Below is my translation of a section of Mrs. Sanou Doussou Condé’s interview in which she expresses her doubts on Nafissatou Diallo’s narrative. I must concede that she voiced her opinion rather ramblingly, and at times I frankly disagreed with parts of her rationale for disbelieving the hooker called Nafissatou Diallo:
“I’m devastated as an African woman; humiliated as a Guinean woman. I’m taking responsibility for my words. A statesman of the stature of Dominique Strauss-Khan, Mr. Africa, for we mustn’t kid ourselves, this man, his stint at the IMF has proven that equality is possible, in his fight to help disenfranchised peoples… That one of my fellow citizens should be playing this game… I don’t buy it. In my culture, (…), a mother of family who’s raped, in a hotel, without a witness, and according to everything that’s being said—for we must be careful here—that it was only after several hours that she claimed to have been raped. Without any witness. A big hotel like that, without any cameras… I’m stunned. (…) It is astonishing. I say it from my own flesh. (…) I’m miserable for her. But I’m also distressed that each time, ever since I’m in this country, whenever they talk about Guinea, it’s about humiliation and sadness.
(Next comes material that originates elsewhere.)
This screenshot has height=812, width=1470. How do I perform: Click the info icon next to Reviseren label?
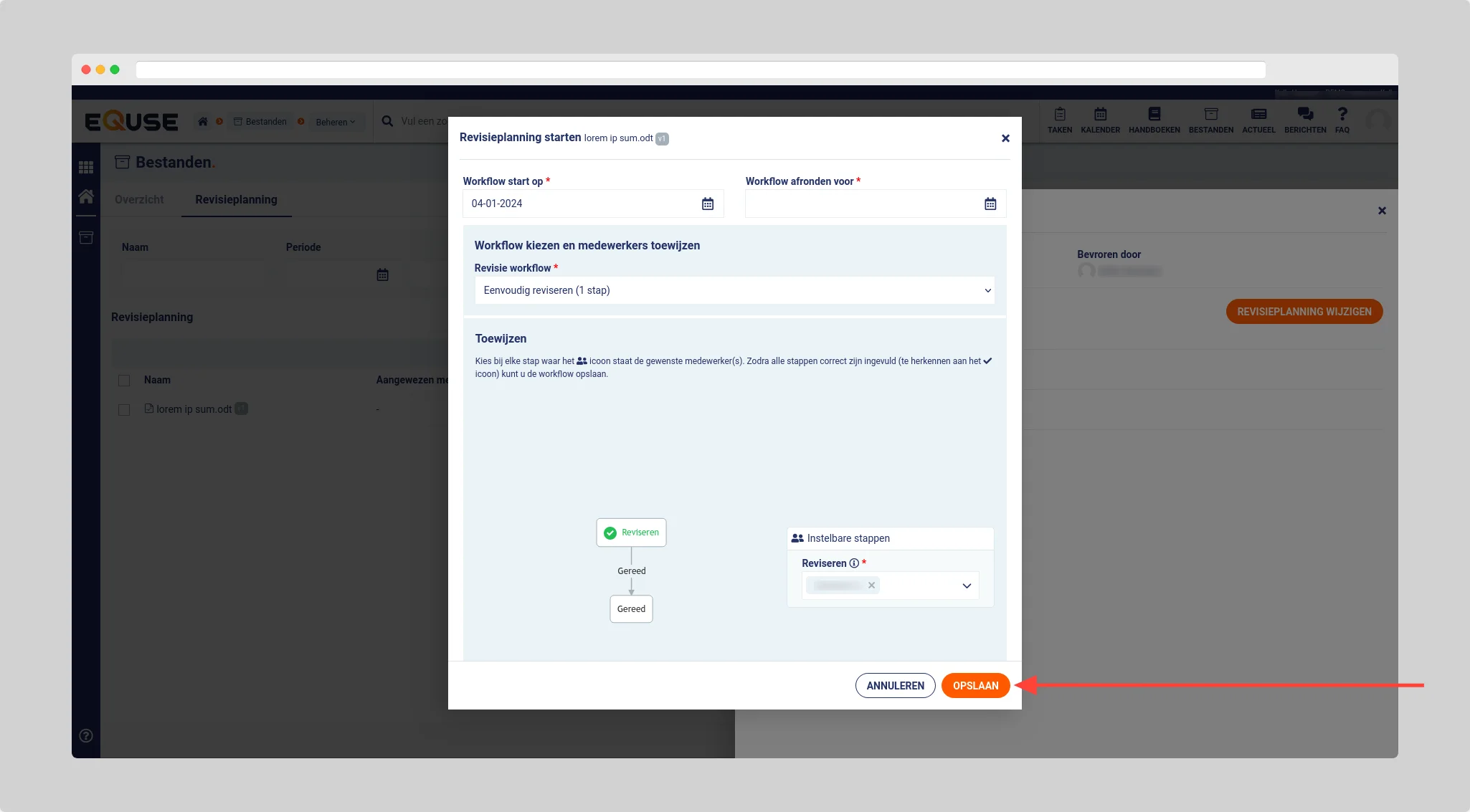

And this one is the last straw.”
This is an African woman speaking from her “own flesh” indeed. And, just as BHL was lynched in the US media after his defense of DSK, Mrs. Sanou Doussou Condé was savaged by African and Guinean bloggers…
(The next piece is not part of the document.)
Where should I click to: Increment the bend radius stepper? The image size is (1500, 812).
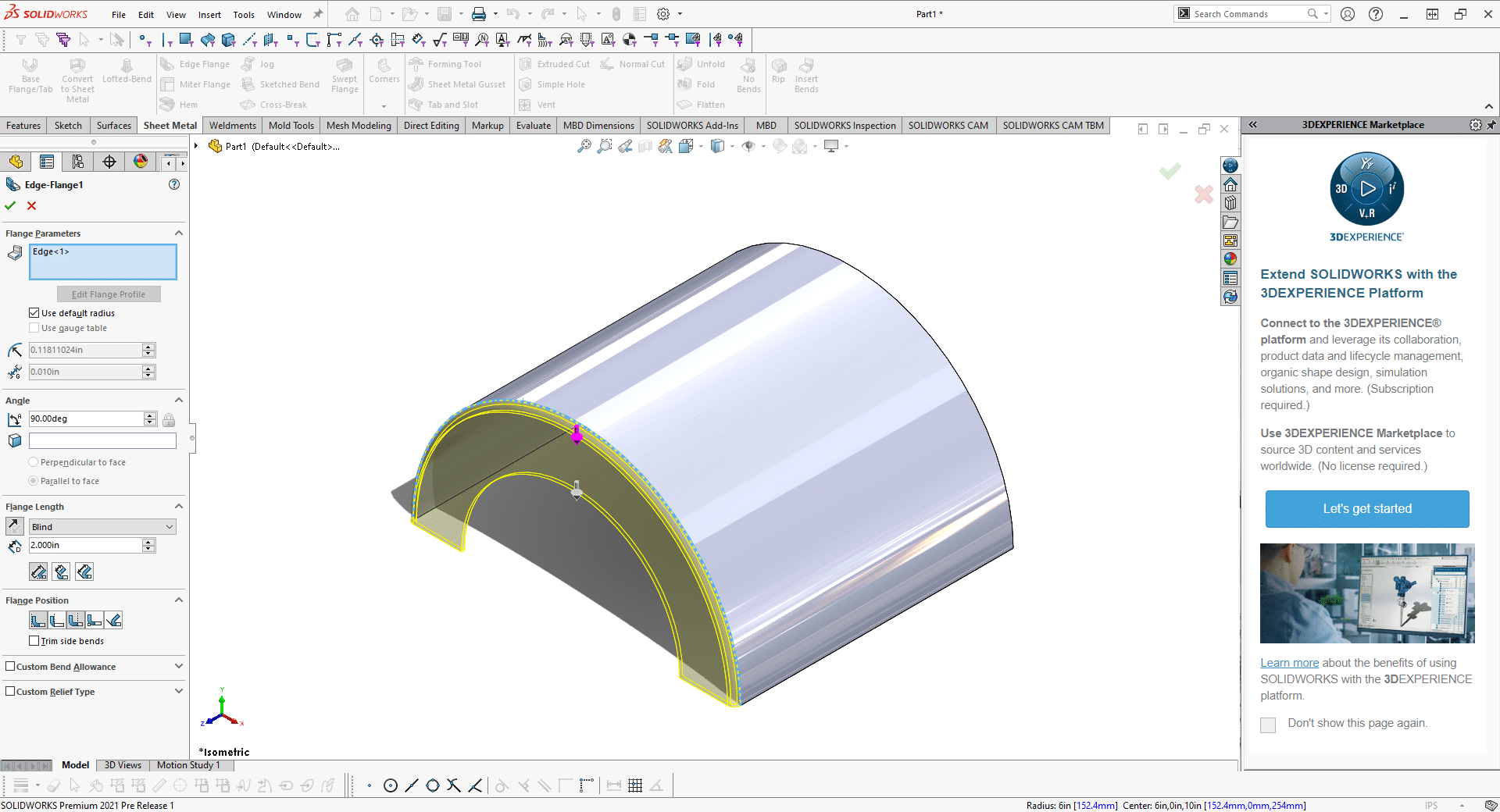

Though Mrs. Sanou Doussou Condé didn’t allude to it in her defense of DSK, the most astonishing thing about the former IMF head is his Guinean family connection. This is what I call the African-qua-Guinean part of the Smorgasbord called DSK…
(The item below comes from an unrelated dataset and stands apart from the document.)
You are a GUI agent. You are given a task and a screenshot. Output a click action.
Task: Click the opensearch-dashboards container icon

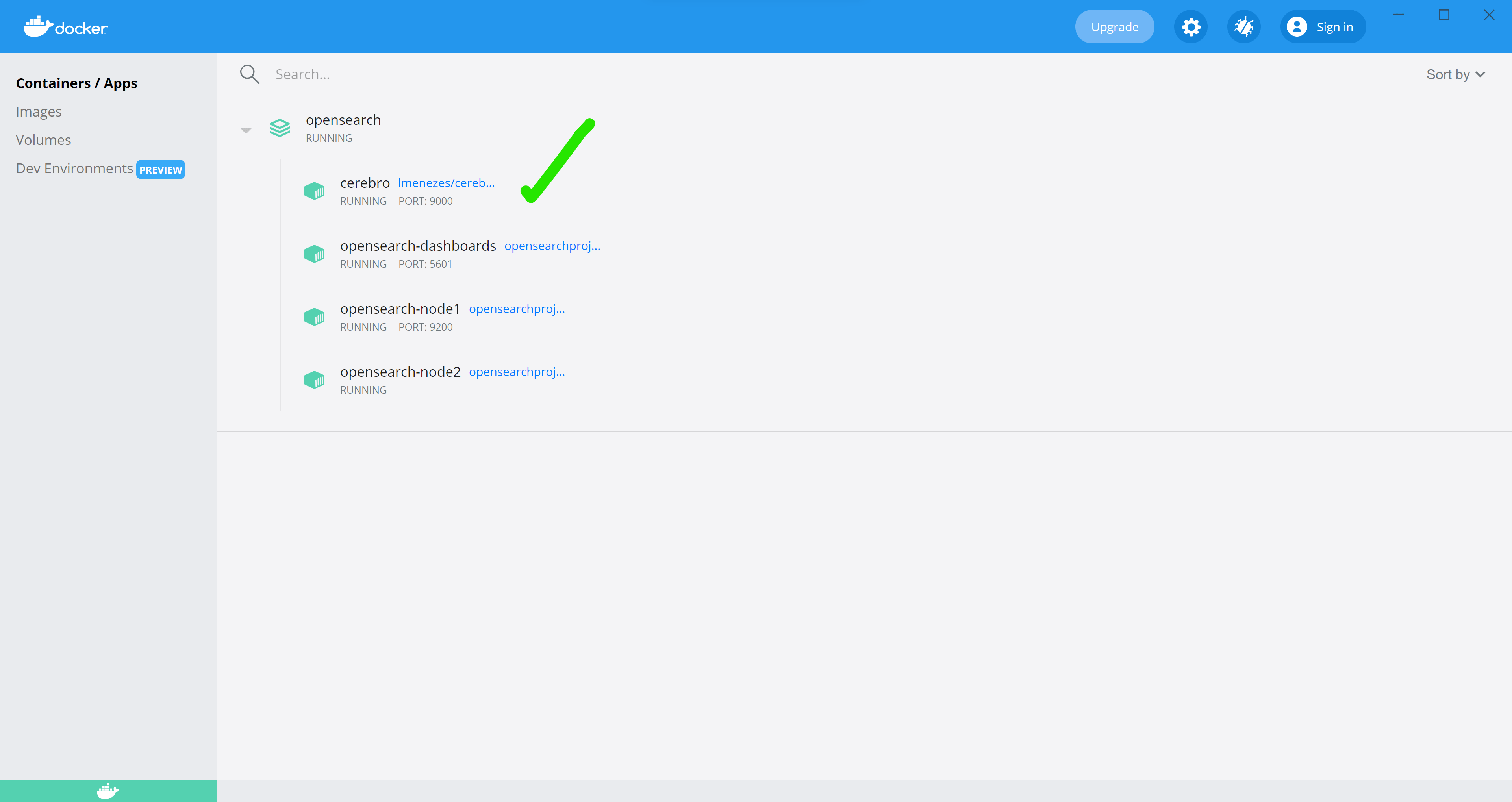[315, 254]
DSK’s sister was married to a Guinean named Keita Kara Soufiana aka de Soufiane (his mugshot below). The man was a police commissioner in Conakry, the capital city of Guinea, under the bloody dictatorship of President Sékou Touré. The estimate of the Guineans this madman murdered varies between 30,000 and 60,000! An African Stalin...
On Monday, January 25, 1971, Keita Kara Soufiana was hanged at the bridge Pont Tombo (today called Pont du 8 novembre) in Conakry alongside other Guinean officials for the crime of “treason”—in the photo below, from back to front: Ousmane Baldet (minister of finance); Barry III (secretary of state); Magassouba Moriba (minister); and Keita Kara Soufiana (DSK’s brother-in-law):
Now, DSK’s sister and her Guinean husband had a son, Stéphane Keita. At 53, the Guinean-French Stéphane Keita (photo below) is today the CEO of the Société Nationale Immobilière (SNI), the parastatal that manages the formidable real estate holdings of the French government—after a stint as chief of cabinet of his uncle DSK, when the latter was serving in his first stint in the French government in the early 1990s as minister of industry and external trade.